Get Outside Georgia Fly fishing

One thing I really enjoy is teaching young folks to fish. Their enthusiasm knows no bounds! We talk about fish, and they’re all ears. They’re fascinated by the gear, and they’re quick to learn basic spin casting. Then we go down to the water, and they learn to put bread or worms or maybe a bit of hotdog on a hook. Soon they’re casting so it lands in the water instead of in the grass. And it’s not long until they catch a few fish.

And then, pretty soon, somebody will ask The Question.

“Mr. Steve,” somebody will say, “This is fun! But can we try fishing with one of those flies like you do?”

Ahh! It’s no secret that fly fishing is a passion of mine. Even though the kids’ classes focus on spin fishing, I always take a moment to show the kids a few flies – usually brightly colored foam spiders or fuzzy-looking Woolly Worms. It’s my version of priming the pump. We talk about fly fishing, and all the kids’ curiosity starts to stir.

That’s when The Question usually comes up.

“Yeah, Mr. Steve, can we try one of those flies?”

Alas, teaching kids to fly fish with a fly rod takes more time than we usually have. But there’s a great compromise, a perfect piece of middle ground where even a first-timer gets a taste of fishing with a fly without having to learn the nuances of fly casting.

Enter the noble “casting bubble,” a neat little creation that provides the weight you need to cast very light-weight lures (like flies) on a regular spinning rod. 

Aha!

A casting bubble is essentially just a plastic float. It’s been designed so you can add water to make it heavier and easier to cast. It’s also big and easy to see. That turns it into what fly fishers call a “strike indicator,” a visual aid that helps to cue you in to when a fish takes the fly.

Aha! The stage is set for fishing with flies without a fly rod!

To set up a casting bubble rig, first slip the casting bubble over your line and secure it at the desired point. Different models are attached in different ways, so check the instructions if you’re unsure. Then tie your chosen fly to the end of the line so it’s two to three feet below the bubble. If you go much longer, you up the odds of tangles later on.

At that point all you have to do is to cast. The weight of the casting bubble is more than enough to pull out line and send your fly toward its target. 

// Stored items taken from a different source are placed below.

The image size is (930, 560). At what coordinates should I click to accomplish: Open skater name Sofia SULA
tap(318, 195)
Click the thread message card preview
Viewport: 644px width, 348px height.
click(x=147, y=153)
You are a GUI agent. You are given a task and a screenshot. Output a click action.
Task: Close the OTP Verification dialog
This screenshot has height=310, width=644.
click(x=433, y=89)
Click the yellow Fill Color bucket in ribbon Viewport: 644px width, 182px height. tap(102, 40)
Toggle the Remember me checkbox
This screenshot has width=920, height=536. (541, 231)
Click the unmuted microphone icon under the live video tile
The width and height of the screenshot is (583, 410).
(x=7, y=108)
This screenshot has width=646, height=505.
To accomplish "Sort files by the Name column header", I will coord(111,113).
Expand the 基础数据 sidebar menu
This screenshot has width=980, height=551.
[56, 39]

What kind of flies should you use with a casting bubble rig? Favorites include small worm imitations like the San Juan Worm (especially when using the rig in a trout stream), small foam spiders with rubber legs, and subsurface flies like a bedhead Woolly Worm or traditional subsurface trout flies known as nymphs.

The rest is easy. With a floating fly like a foam spider, make the cast and let it sit there. These are great in ponds. The subtle motion of the spider’s rubber legs is more than enough to attract fish. It becomes a waiting game…can you stand to let it sit still long enough for the fish to decide to hit? Kids (and adults too) seem to love the challenge, and when a fish hits, you actually get to see it happen. Talk about fun!

In a creek (say, a trout stream) try a sinking fly like a beadhead nymph. Flip the casting bubble rig upstream and let it drift down through the run. Watch the bubble for signs that a fish has taken the fly, then set the hook and hold on. 

Subsurface flies work in ponds too. After making the cast, give the casting bubble (and thus the fly) some motion with short tugs of about six inches, pausing between tugs. The hardest part is being patient enough to pause…but as you’ll soon discover, that’s usually when the fish hits.

Especially with kids who don’t yet fish with an actual fly rod, the casting bubble approach provides a great way to introduce the concept of fishing with flies. Give it a try, with a kid or on your own. It’s a great way to add a new dimension to your summertime fishing, and I think you’ll have a lot of fun!